Researchers find New Zealand more seismically unstable than previously thought

Researchers have discovered New Zealand’s earthquake-prone landscape is even more unstable than previously thought, recording deep tremors lasting up to 30 minutes on its biggest fault line. Scientists measured the so-called “creeping earthquakes” when they investigated a puzzling lack of major seismic jolts along a section of the Alpine Fault, which runs the length of the South Island.

The quakes, which caused no surface damage, occurred 20-45 kilometres (12-28 miles) beneath the Earth’s crust and continued for as long as half an hour, much longer than ordinary earthquakes. In contrast, the 6.3-magnitude quake that killed 185 people in the South island city of Christchurch in February last year lasted just 37 seconds and struck at a depth of about five kilometres.

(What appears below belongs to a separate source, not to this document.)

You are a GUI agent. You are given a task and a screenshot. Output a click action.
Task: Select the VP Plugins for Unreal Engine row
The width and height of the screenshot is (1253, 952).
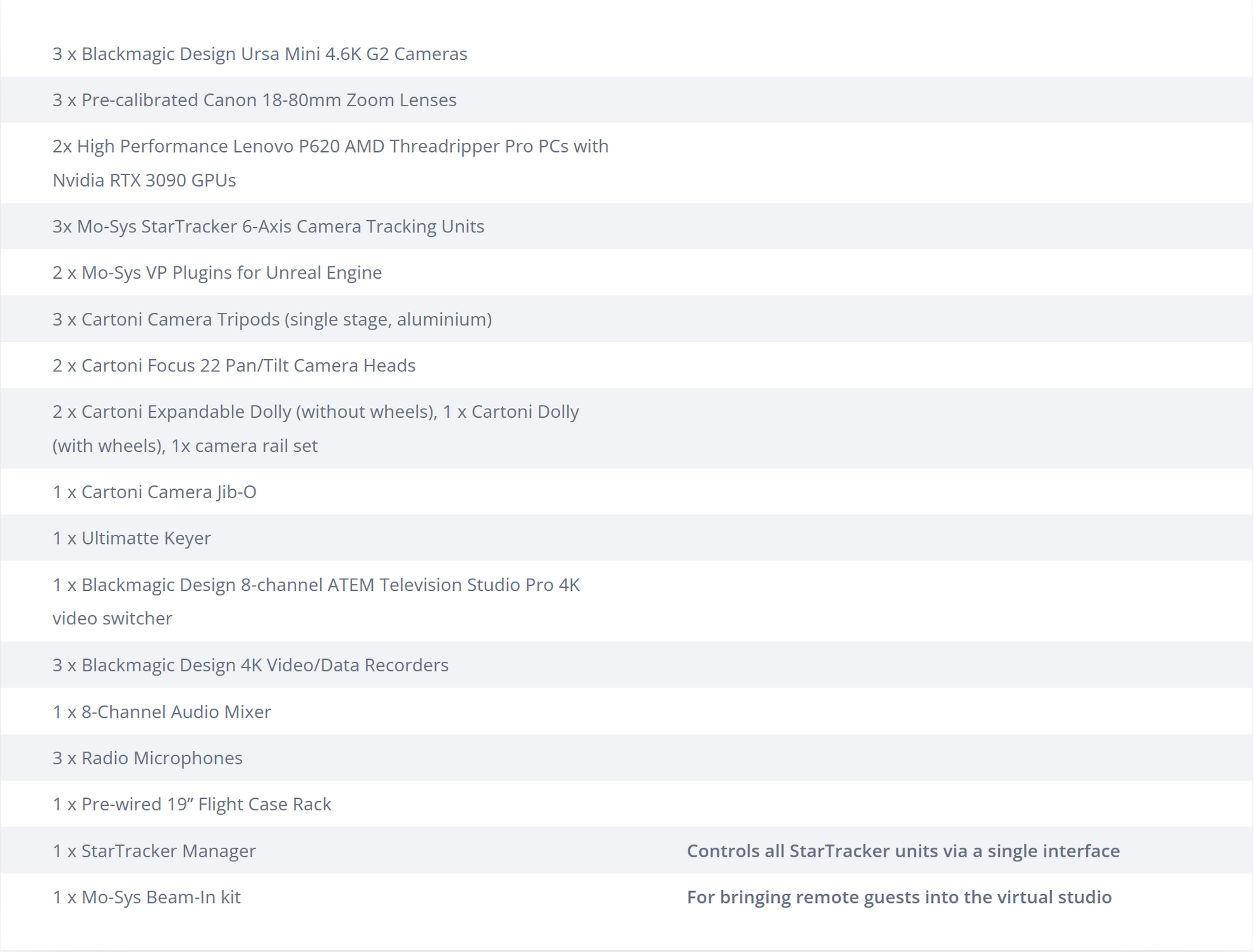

The quakes could not be measured by regular seismic monitoring devices and researchers from Wellington’s Victoria University had to place sensors in boreholes 100 metres deep to pick them up. Seismologist Aaron Wech said the research showed the Alpine Fault, regarded as New Zealand’s most hazardous, did not remain still between major earthquakes but was constantly shifting.

Wech said the implications for future earthquakes were unclear.

“It could be that constant tremor builds up stress and may trigger a major fault movement (earthquake) or, alternatively, the activity may decrease the likelihood of a major quake by acting as a release valve for stress,” he said.

“What’s important is that we find out more about these tremor events, such as where they happen and how often, so we can better predict the hazard the Alpine Fault poses.”

The research was published this week in the US journal Geophysical Research Letters.

The government’s GNS Science agency estimates the Alpine Fault has generated four quakes of magnitude 8.0 or higher in the past 900 years, most recently in the early 1700s, and another is overdue.

It says there is a high probability one will occur in the next 40 years, producing “one of the biggest earthquakes since European settlement of New Zealand (which) will have a major impact on the lives of many people”.

The Christchurch earthquake was not caused by the Alpine Fault but a previously unknown fault line, part of a network of seismic fractures criss-crossing New Zealand, which lies on the junction of two tectonic plates.